あえて言えば、スプラッターもの。これでもかとばかりに血が吹き出てくる。読みながら、痛たたっ!と顔をしかめながら読んでいた。それでもマキャモンの作品は、最後には読者を感動させてしまうのだからすごい。


私には子どもがいないから本気でわからないかもしれないが、子どものいる母親なら、主人公の一人ローラの気持ちは、痛いほどわかるだろう。銃で撃たれようが、犬に噛み付かれようが、骨折しようが、指をなくそうが、何としてでも子どもを守る母親のものすごさ!


子どもをさらったメアリーのほうもすごいが、こちらは気が狂っていると思えば、なるほどと納得できるけれど、正気でそれに立ち向かうローラはものすごい!女はマジで強い!そんな女を書いてしまうマキャモンは、一体どんな経験をしてきたのだろう?


マキャモンは脱ホラー宣言をして、その後断筆宣言をしたのだが、彼ならホラーでなくても十分にいい作品が書けるだろうと思う。また絶対に書いてほしい。すごく、いや、ものすごく心待ちにしているのだから。

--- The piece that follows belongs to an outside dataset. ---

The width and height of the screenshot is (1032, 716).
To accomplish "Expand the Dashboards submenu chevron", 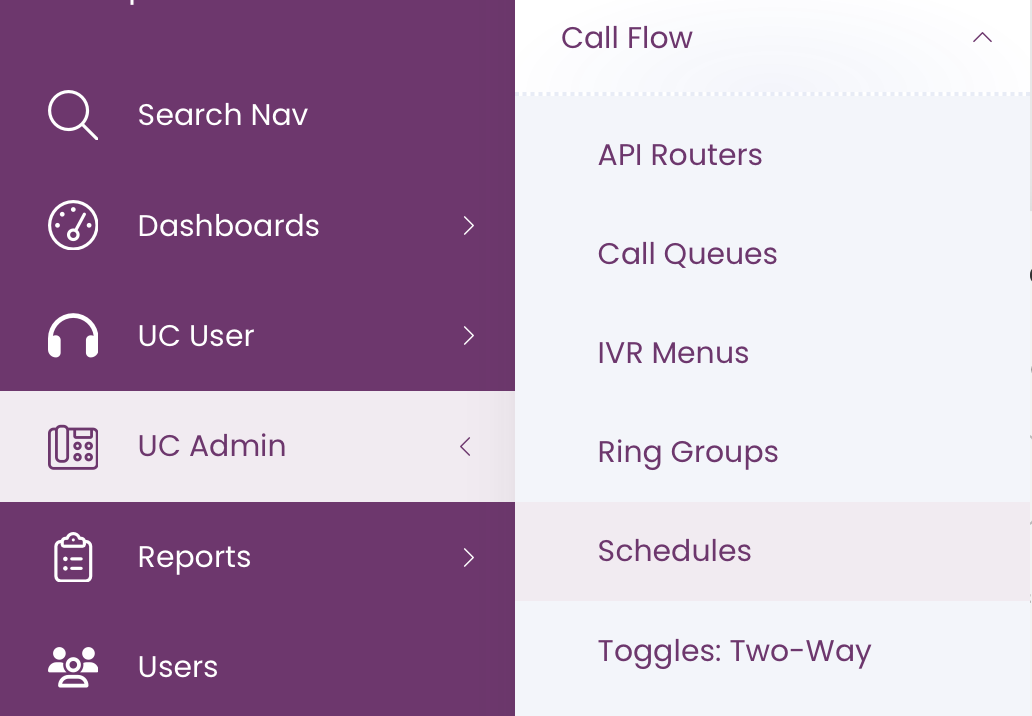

ホラーは全くダメだった私が、ここまでホラー小説にのめりこむようになったのは、ひとえにマキャモンのせいだ。なぜなら、良くも悪くも、ホラーは人間の真の感情を描いていると気づかせてくれたからだ。そうした真の感情が、純文学のようにまどろっこしくなく、ストレートに描かれているのが気に入ったのだ。


白か黒か、○か×かという性格の私は、マキャモンの作品のように、悪はあくまでも悪であり、善はあくまでも善であるという描き方は大好きなのだ。そして必ず善が勝つのも、この世の中にあって、救われる思いがするのだ。実際の世の中では、善は必ずしも勝たないし、ホラー小説よりも恐ろしいことは多々ある。個人的には、必ず善が勝つマキャモンの小説は、むしろファンタジーであると言ってもいいかもしれないと思っている。